ACTION ITEM
Your task is to give the records again exactly. Leave each picture out.
(Beginning of DATA)
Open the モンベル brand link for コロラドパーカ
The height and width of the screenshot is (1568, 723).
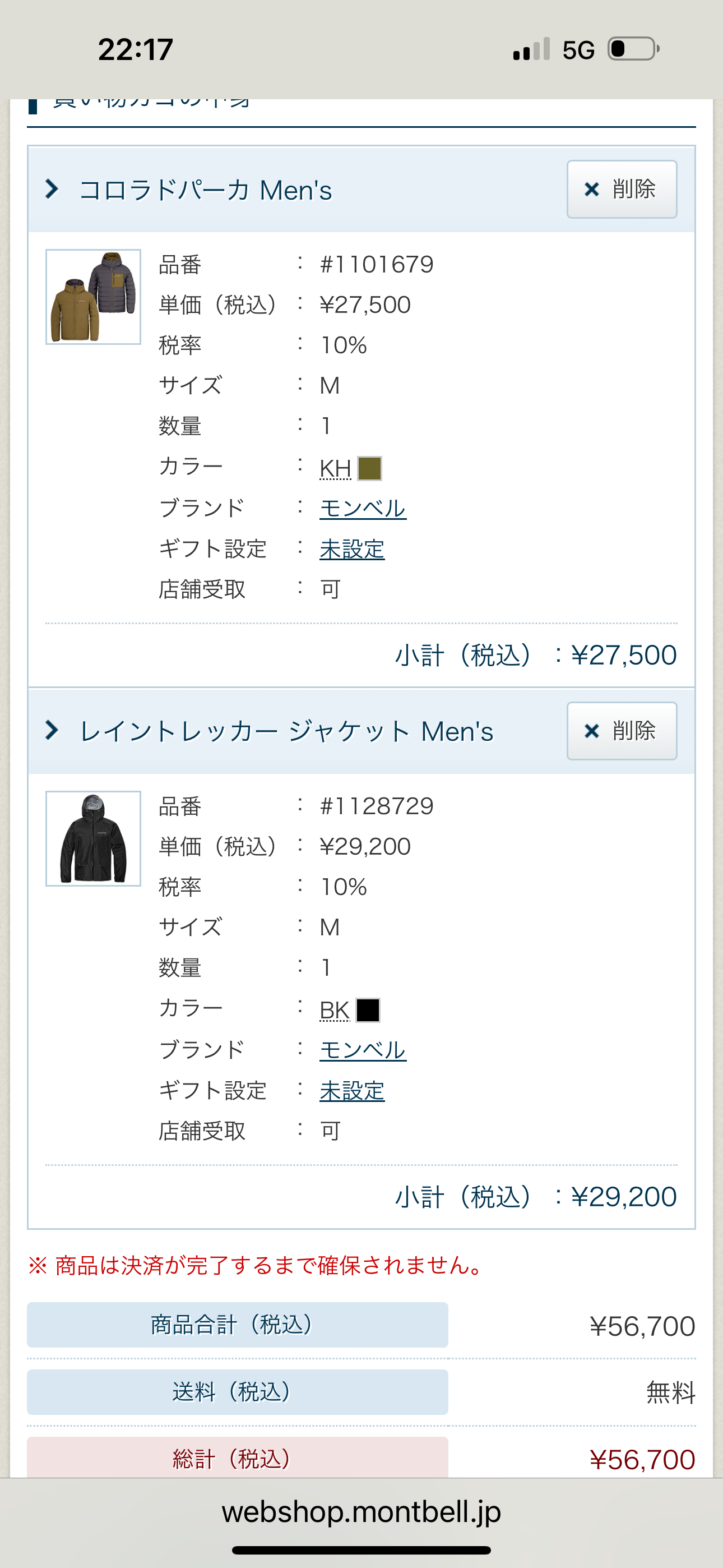pyautogui.click(x=363, y=508)
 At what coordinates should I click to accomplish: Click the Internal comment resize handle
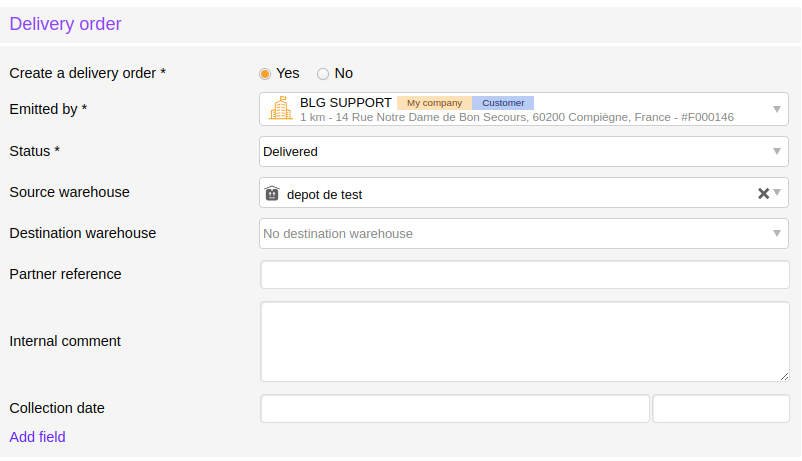pos(785,377)
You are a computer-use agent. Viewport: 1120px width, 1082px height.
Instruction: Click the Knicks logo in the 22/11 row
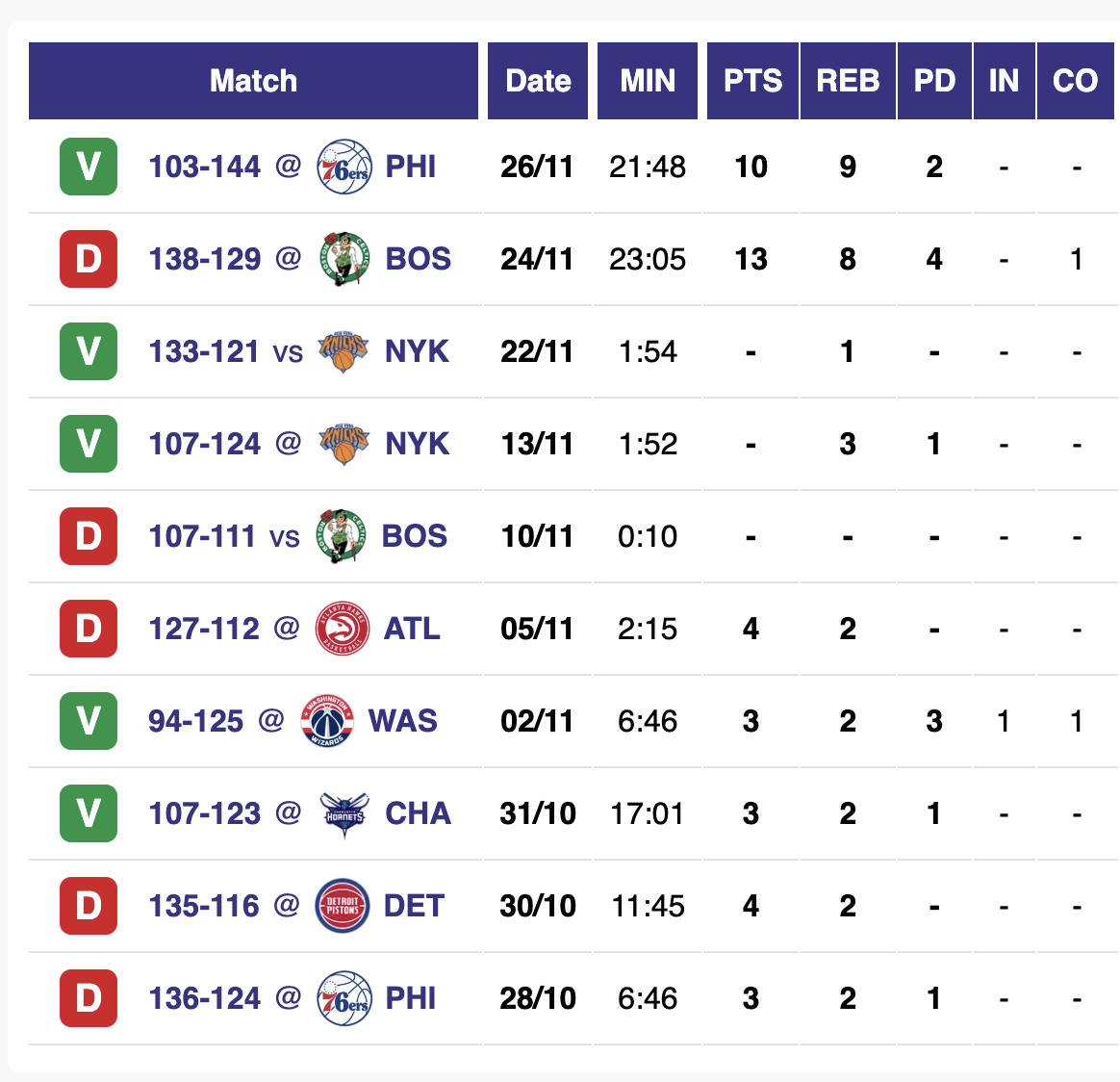tap(344, 351)
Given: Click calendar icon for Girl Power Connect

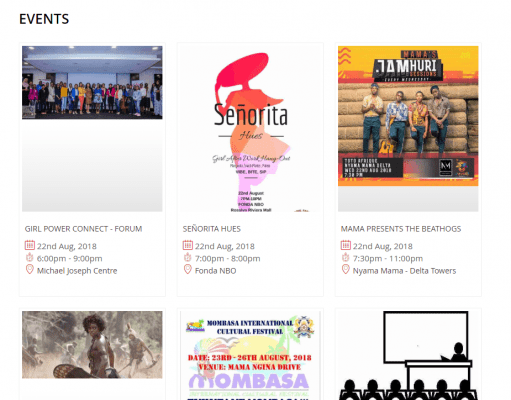Looking at the screenshot, I should click(30, 245).
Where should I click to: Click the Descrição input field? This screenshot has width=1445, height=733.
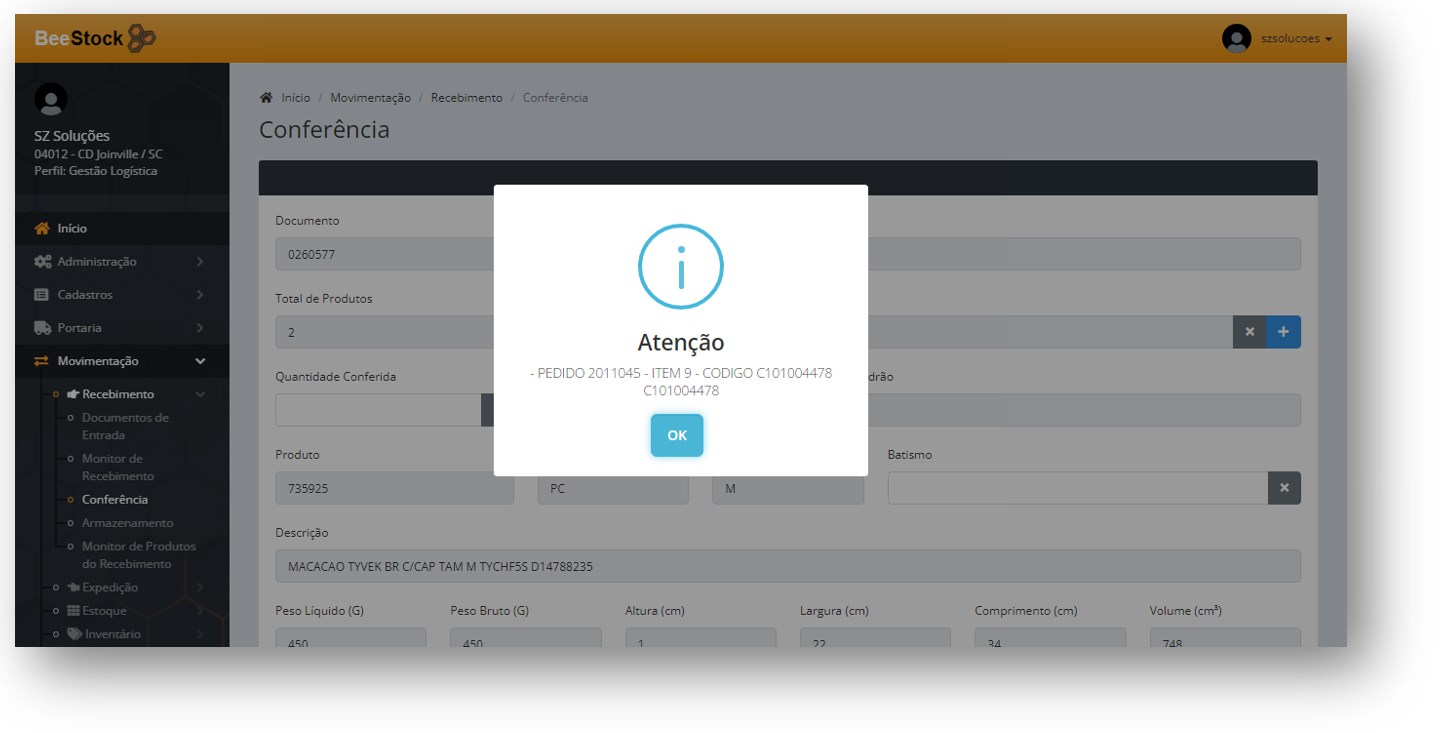(x=787, y=566)
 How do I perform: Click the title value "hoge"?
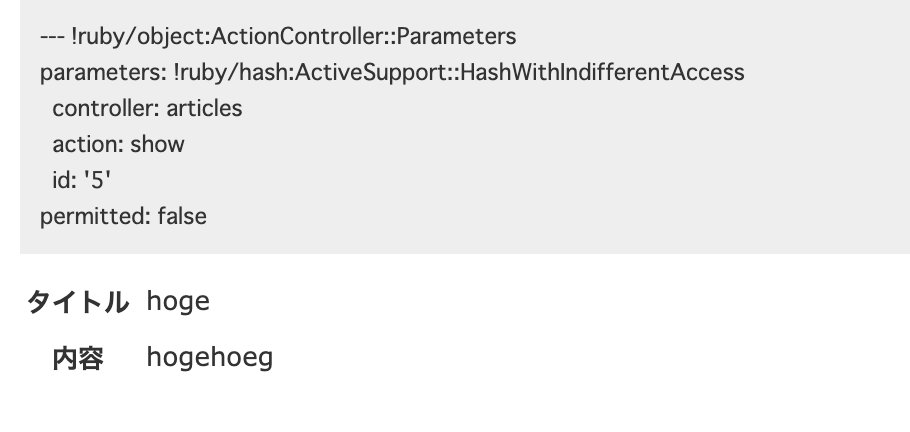click(x=178, y=301)
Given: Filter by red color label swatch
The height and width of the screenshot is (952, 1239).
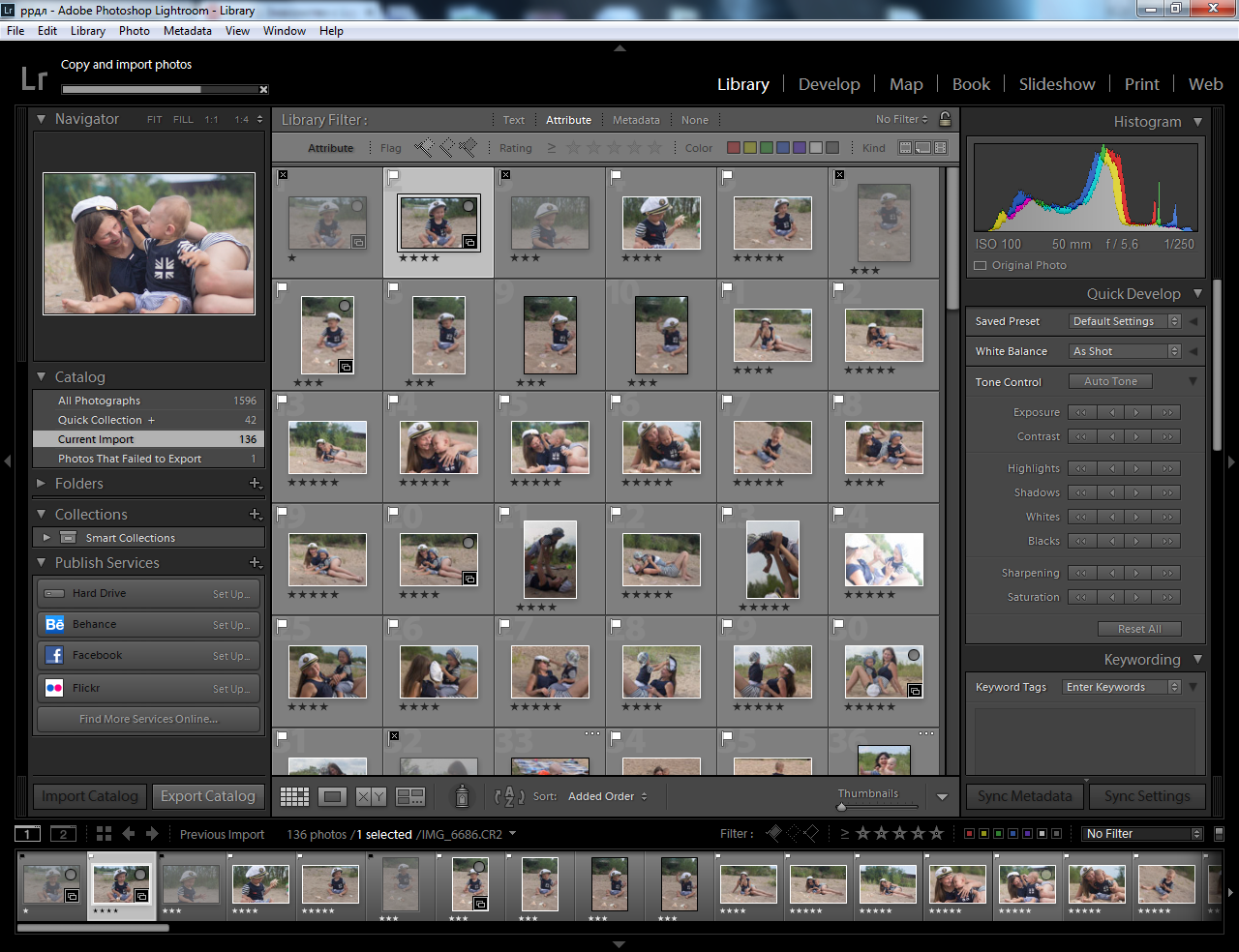Looking at the screenshot, I should [x=734, y=148].
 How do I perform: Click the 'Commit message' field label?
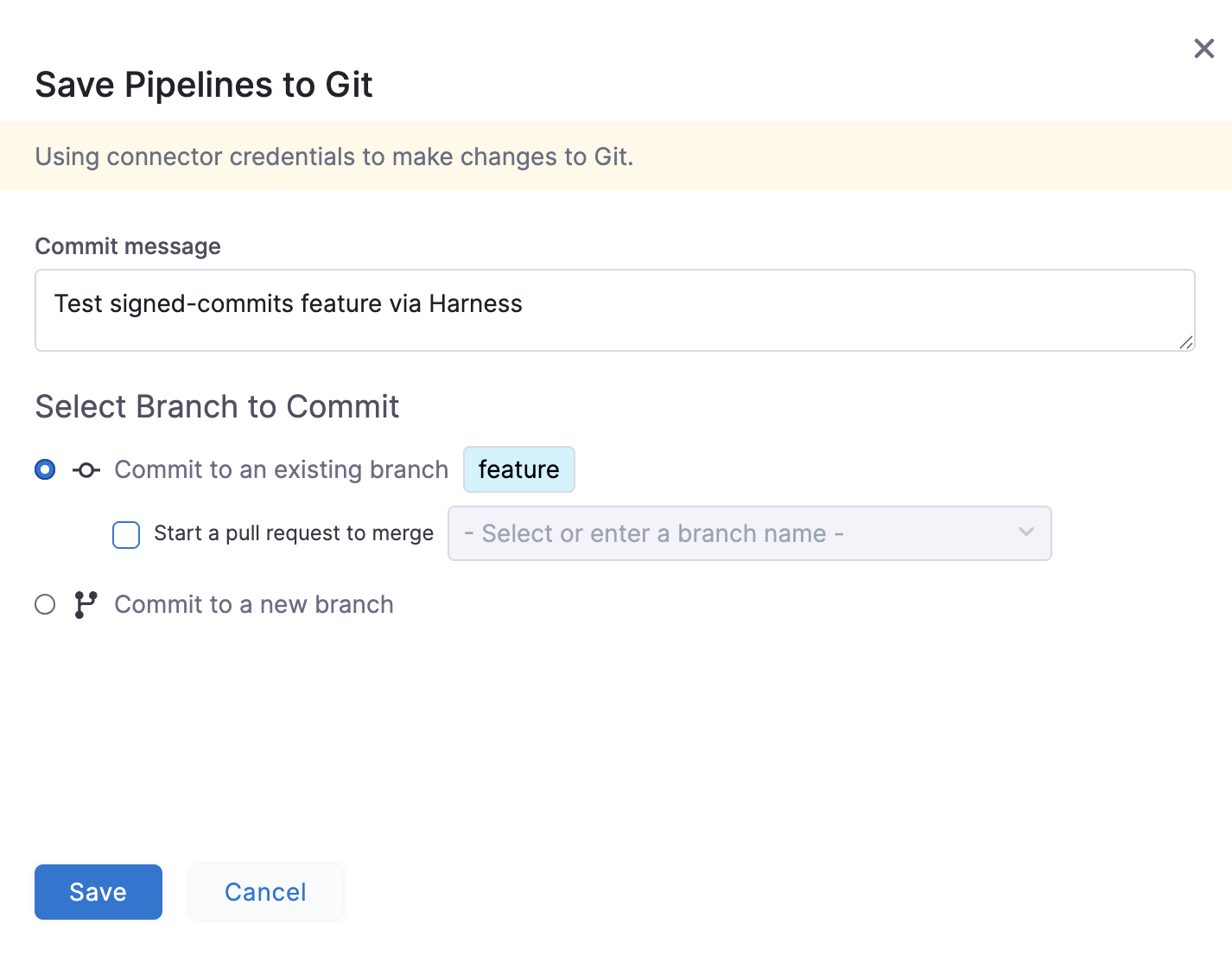tap(128, 246)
(End of DATA)
SOLUTION TO THE EXERCISE
Open the モンベル brand link for コロラドパーカ
The height and width of the screenshot is (1568, 723).
pyautogui.click(x=363, y=508)
 At what coordinates should I click to accomplish: Click the Internal comment resize handle
pos(785,377)
You are a computer-use agent. Viewport: 1120px width, 1082px height.
Instruction: Click the Knicks logo in the 22/11 row
tap(344, 351)
Given: Click calendar icon for Girl Power Connect

Looking at the screenshot, I should click(30, 245).
Where should I click to: Click the Descrição input field? This screenshot has width=1445, height=733.
(x=787, y=566)
 How do I perform: Click the title value "hoge"?
click(x=178, y=301)
Given: Filter by red color label swatch
The height and width of the screenshot is (952, 1239).
Looking at the screenshot, I should [x=734, y=148].
 How do I perform: Click the 'Commit message' field label?
tap(128, 246)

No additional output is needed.